> **DIRECTION**: Carry on the passage about tendering pardon to accomplices from the point where it stops.

> **GIVEN PASSAGE**:
There are also matters of public policy to consider. Before the Special Judge acts to tender pardon, he must, of course, know the nature of the evidence the person seeking conditional pardon is likely to give, the nature of his complicity and the degree of his culpability in relation to the offence and in relation to the co-accused. What is meant by public policy is illustrated, by a case from Dublin Commission Court (Reg v. Robert Dunne, 5 Cox Cr. cases 507) in which Torrens, J., on behalf of himself and Perrin, J., observed as follows:

"From what I can see of this case, this witness Bryan, who has been admitted as an approver by the Crown is much the more criminal of the two on his own showing... I regret that this witness, Bryan, has been admitted as evidence for the Crown and thus escaped being placed upon his trial. It is the duty of Magistrates to be very cautious as to whom they admit to give evidence as approvers, and they should carefully inquire to what extent the approver is mixed up with the transaction, and if he be an accomplice, into the extent of his guilt...."

(Emphasis added)

This Court further observed: "The power which the Special Judge exercises is not on his own behalf but on behalf of the prosecuting agency, and must, therefore, be exercised only when the prosecution joins in the request. The State may not desire that any accused be tendered pardon because it does not need approver's testimony. It may also not like the tender of pardon to the particular accused because he may be the brain behind the crime or the worst offender. The proper course for the Special Judge is to ask for a statement from the prosecution on the request of the prisoner. If the prosecution thinks that the tender of pardon will be in the interests of a successful prosecution of the other offenders whose conviction is not easy without the approver's testimony, it will indubitably agree to the tendering of pardon."

8. In Laxmipat Choraria & Ors. v. State of Maharashtra, AIR 1968 SC 938, this Court while dealing with a similar issue under the provisions of the old Code, after placing reliance on the judgment in Charlotte Winsor v. Queen, (1866) 1 QB 308 observed as under:

"To keep the sword hanging over the head of an accomplice and to examine him as a witness is to encourage perjury. Perhaps it will be possible to enlarge Section 337 to take in certain special laws where accomplice testimony will always be useful and witness will come forward because of the conditional pardon offered to them....."

(Emphasis added)

9. In Saravanabhavan and Govindaswamy v. State of Madras, AIR 1966 SC 1273, Justice Hidayatullah, speaking for the majority of the Constitution Bench observed that the antecedents of the approver do not really make him "either a better or worse witness" but his evidence can only be accepted on its own merit and with sufficient corroboration.

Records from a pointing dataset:
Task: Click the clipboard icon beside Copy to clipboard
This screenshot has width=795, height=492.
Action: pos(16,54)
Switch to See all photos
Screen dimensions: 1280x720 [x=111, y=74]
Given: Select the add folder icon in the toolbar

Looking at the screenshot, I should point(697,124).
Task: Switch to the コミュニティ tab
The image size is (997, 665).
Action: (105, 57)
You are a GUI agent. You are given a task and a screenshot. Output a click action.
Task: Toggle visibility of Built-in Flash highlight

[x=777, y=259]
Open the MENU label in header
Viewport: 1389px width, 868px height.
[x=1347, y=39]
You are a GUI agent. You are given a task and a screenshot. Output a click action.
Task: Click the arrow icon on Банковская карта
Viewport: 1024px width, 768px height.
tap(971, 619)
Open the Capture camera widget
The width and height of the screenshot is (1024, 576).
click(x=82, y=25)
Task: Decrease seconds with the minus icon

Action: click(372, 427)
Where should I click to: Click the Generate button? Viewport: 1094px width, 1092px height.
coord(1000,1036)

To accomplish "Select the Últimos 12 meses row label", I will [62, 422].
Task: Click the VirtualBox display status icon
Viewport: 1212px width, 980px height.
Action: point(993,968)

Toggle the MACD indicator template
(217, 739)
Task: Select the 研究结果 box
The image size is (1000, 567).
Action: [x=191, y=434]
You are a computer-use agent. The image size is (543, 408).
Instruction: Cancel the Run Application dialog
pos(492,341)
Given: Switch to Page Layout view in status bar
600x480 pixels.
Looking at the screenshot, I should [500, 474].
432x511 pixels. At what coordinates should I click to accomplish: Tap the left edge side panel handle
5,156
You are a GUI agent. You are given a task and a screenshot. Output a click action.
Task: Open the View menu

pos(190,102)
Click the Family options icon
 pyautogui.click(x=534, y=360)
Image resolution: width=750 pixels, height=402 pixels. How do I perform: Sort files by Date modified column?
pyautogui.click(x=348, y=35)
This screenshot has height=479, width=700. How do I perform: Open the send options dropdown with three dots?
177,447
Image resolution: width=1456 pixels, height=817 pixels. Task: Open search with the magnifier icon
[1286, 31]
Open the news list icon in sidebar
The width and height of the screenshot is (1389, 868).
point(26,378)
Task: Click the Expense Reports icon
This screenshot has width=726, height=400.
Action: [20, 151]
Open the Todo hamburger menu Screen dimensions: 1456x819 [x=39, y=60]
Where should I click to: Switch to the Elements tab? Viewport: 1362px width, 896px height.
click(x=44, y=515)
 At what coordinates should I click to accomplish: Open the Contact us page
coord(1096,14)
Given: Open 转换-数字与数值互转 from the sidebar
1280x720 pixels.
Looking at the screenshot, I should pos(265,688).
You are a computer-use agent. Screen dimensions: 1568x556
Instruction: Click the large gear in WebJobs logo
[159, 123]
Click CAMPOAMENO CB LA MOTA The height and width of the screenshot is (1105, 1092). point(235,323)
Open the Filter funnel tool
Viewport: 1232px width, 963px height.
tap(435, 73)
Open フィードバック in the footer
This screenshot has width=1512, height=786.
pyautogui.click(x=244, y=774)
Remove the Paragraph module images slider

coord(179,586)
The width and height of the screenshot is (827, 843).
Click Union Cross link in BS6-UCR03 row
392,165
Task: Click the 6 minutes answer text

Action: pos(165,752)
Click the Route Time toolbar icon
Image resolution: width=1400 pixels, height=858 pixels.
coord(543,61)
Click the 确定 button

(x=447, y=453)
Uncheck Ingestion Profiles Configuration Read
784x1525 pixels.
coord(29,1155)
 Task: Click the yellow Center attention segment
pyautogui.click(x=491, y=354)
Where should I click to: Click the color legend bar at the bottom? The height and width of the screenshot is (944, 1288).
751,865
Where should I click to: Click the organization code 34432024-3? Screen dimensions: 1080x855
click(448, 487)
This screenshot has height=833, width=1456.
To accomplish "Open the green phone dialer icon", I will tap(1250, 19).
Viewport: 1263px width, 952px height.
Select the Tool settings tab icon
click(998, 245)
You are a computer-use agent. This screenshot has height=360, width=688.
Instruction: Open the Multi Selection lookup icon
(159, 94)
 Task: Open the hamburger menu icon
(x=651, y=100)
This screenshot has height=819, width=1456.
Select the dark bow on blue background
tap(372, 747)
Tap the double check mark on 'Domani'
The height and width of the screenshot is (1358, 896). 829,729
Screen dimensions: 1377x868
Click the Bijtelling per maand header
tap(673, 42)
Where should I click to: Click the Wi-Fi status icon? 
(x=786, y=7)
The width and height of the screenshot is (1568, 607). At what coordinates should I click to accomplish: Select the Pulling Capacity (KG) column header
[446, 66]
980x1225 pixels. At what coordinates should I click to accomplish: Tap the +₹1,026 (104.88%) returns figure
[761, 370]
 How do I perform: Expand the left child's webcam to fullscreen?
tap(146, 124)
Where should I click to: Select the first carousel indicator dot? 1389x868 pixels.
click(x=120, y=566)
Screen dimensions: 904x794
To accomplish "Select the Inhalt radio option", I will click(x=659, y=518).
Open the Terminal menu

> **ANSWER**:
10. In Prithipal Singh & Ors. v. State of Punjab & Anr., (2012) 1 SCC 10, this Court considered a case where an accomplice who had not been put on trial was examined as a witness who deposed in the court after taking oath; and after considering earlier judgments particularly Rameshwar v. State of Rajasthan, AIR 1952 SC 54; Sarwan Singh Rattan Singh v. State of Punjab, AIR 1957 SC 637; Suresh Chandra Bahri v. State of Bihar, AIR 1994 SC 2420; K. Hashim v. State of Tamil Nadu, AIR 2005 SC 128; and Chandran v. State of Kerala, AIR 2011 SC 1594 held that an accomplice is a competent witness and that conviction can rest upon his uncorroborated testimony, yet the court is entitled to presume and may indeed be justified in presuming in the generality of cases that no reliance can be placed on the evidence of an accomplice unless the evidence is corroborated in material particulars, which means that there has to be some independent witness tending to incriminate the particular accused in the commission of the crime. The deposition of an accomplice in a crime who had not been made an accused and put to trial can be relied upon, however, his evidence is required to be considered with care and caution. Such a person is a competent witness as he deposes in the court after taking oath and there is no prohibition in law not to act upon his deposition without corroboration.

11. Section 114 Illustration (b) and Section 133 of the Indian Evidence Act, 1872 provide for the same that an accomplice is a competent witness and that his testimony can be relied upon but depending upon the quality of the evidence. While Section 133 reads that "Accomplice is a competent witness and a conviction can be maintained on his evidence", illustration (b) of Section 114 provides for presumption that "an accomplice is unworthy of credit, unless is corroborated in material particulars". Thus, in practice conviction of a person on such evidence should not take place except under very rare and exceptional circumstances. Usually substantial corroboration is required.

This provision incorporates a rule of caution to which the court must have regard. (Vide: Sheikh Zakir v. State of Bihar, AIR 1983 SC 911; Niranjan Singh v. State of Punjab, AIR 1996 SC 3254; and State of Tamil Nadu v. Suresh & Anr., AIR 1998 SC 1044). In Bhiva Doulu Patil v. State of Maharashtra, AIR 1963 SC 599, this court considered the judgment in Bhuboni Sahu v. The King, AIR 1949 PC 257 wherein it has been observed as under: "The danger of acting upon accomplice evidence is not merely that the accomplice is on his own admission a man of bad character who took part in the offence and afterwards to save himself betrayed his former associates, and who has placed himself in a position in which he can hardly fail to have a strong bias in favour of the prosecution; the real danger is that he is telling a story which in its general outline is true, and it is easy for him to work into the story matter which is untrue.

He may implicate ten people in an offence, and the story may be true in all its details as to eight of them, but untrue as to the other two, whose names have been introduced because they are enemies of the approver. This tendency to include the innocent with the guilty is peculiarly prevalent in India, as judges have noted on innumerable occasions, and it is very difficult for the court to guard against the danger." This Court placing reliance on the above, held as under:

"7. The combined effect of Ss. 133 and 114, illustration (b) may be stated as follows: According to the former, which is a rule of law, an accomplice is competent to give evidence and according to the latter which is a rule of practice it is almost always unsafe to convict upon his testimony alone. Therefore though the conviction of an accused on the testimony of an accomplice cannot be said to be illegal yet the Courts will, as a matter of practice, not accept the evidence of such a witness without corroboration in material particulars."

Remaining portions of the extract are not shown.